Industry progress rarely keeps up with product demand. Academics and small-scale researchers bump into obstacles when shipping or importing specialized chemicals, and 1,3-Dichloroacetone falls squarely into that bracket for regulated materials. I’ve sat through collaborative calls about this—tightening shipping restrictions or limited availability cause real delays. More local production, or at least regional warehousing, could solve a chunk of that pain by lowering wait times and reducing supply chain vulnerabilities.
From a safety perspective, in-lab training makes the biggest difference for those working with unfamiliar reagents. Written SOPs only do so much—but hands-on mentorship, pressure-testing spill drills, and honest recounting of near-misses build safer routines. There’s a real funding argument to be made for supporting advanced training, especially in academic institutions where experience varies.

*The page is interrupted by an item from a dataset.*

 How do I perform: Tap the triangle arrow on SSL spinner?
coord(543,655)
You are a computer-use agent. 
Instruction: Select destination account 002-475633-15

In research labs where budgets stretch thin, shared purchasing programs between departments spread the cost and reduce redundant stockpiling, which means less expired material turning risky. Open communication with suppliers—alerting them to batch performance or handling issues—leads to improved formulations and packaging that better meet real-world needs.
Every lab registers its own wins and losses. Seasoned chemists pass down stories about tricky syntheses turned simple after making the switch to higher-purity, or specifically to 1,3-Dichloroacetone. There’s a practical wisdom here—save time by focusing on reagents that bring reliability, not just cost savings. With the wrong chemical, productivity drops, teams grow frustrated, and research stalls out.

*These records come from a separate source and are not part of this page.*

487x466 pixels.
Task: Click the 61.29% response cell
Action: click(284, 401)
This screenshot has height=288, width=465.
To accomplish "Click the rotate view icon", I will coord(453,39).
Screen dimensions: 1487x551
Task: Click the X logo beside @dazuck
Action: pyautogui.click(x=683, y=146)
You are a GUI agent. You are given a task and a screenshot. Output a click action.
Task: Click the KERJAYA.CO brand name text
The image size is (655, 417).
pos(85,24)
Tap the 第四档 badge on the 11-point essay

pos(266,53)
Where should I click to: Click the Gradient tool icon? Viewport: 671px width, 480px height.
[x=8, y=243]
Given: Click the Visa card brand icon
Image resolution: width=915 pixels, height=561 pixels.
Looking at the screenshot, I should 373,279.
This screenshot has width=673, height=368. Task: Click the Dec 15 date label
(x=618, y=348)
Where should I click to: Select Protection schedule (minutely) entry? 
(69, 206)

Scientists pay attention to what works and what fails. I remember a colleague wasting weeks with contaminated acetone derivatives bought from a lesser-known source. He finally convinced management to order a better grade, and the reaction went smoothly on the first try. Years later, that lesson still surfaces—get the right product up front instead of trying to rescue doomed batches.

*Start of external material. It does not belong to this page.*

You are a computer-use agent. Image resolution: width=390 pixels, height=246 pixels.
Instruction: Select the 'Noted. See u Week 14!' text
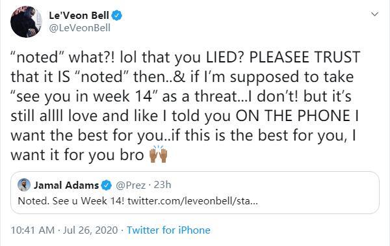[x=71, y=200]
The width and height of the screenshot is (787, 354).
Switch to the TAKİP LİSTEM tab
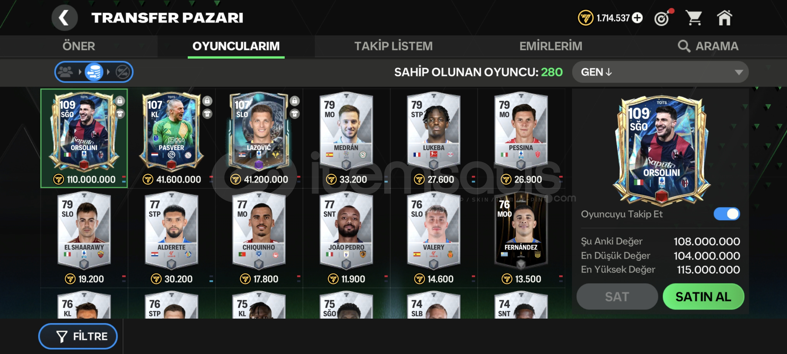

What sets 1,3-Dichloroacetone apart isn’t just its molecular structure. It’s how the thoughtful application—coupled with care for purity, safety, sourcing, and disposal—creates somewhere for innovation to take root. Whether you’ve gone years without a failed synthesis or you’ve just begun to experiment with new frameworks, this compound offers reliable reactivity in the hands of those willing to respect its strengths and manage its challenges.
At the end of the workday, product choice comes back to trust. That trust isn’t built overnight; it forms one batch, one published paper, one safely concluded reaction at a time. Companies that sell 1,3-Dichloroacetone should recognize that their reputation is shaped by every bench scientist and every industry partner who chooses or rejects their bottle. As the market moves forward, the voices of those who make things—who actually use these chemicals—carry an importance that no marketing claim can match.
In my experience, you can’t shortcut experience, can’t gloss over the realities of managing quality chemicals, and can’t hide from scrutiny. With honest sourcing, clear handling protocols, strong waste management, and a willingness to adapt, scientific teams can unlock the true potential of 1,3-Dichloroacetone. That’s how both groundbreaking research and everyday progress get made, not through luck, but by solid choices rooted in tested experience.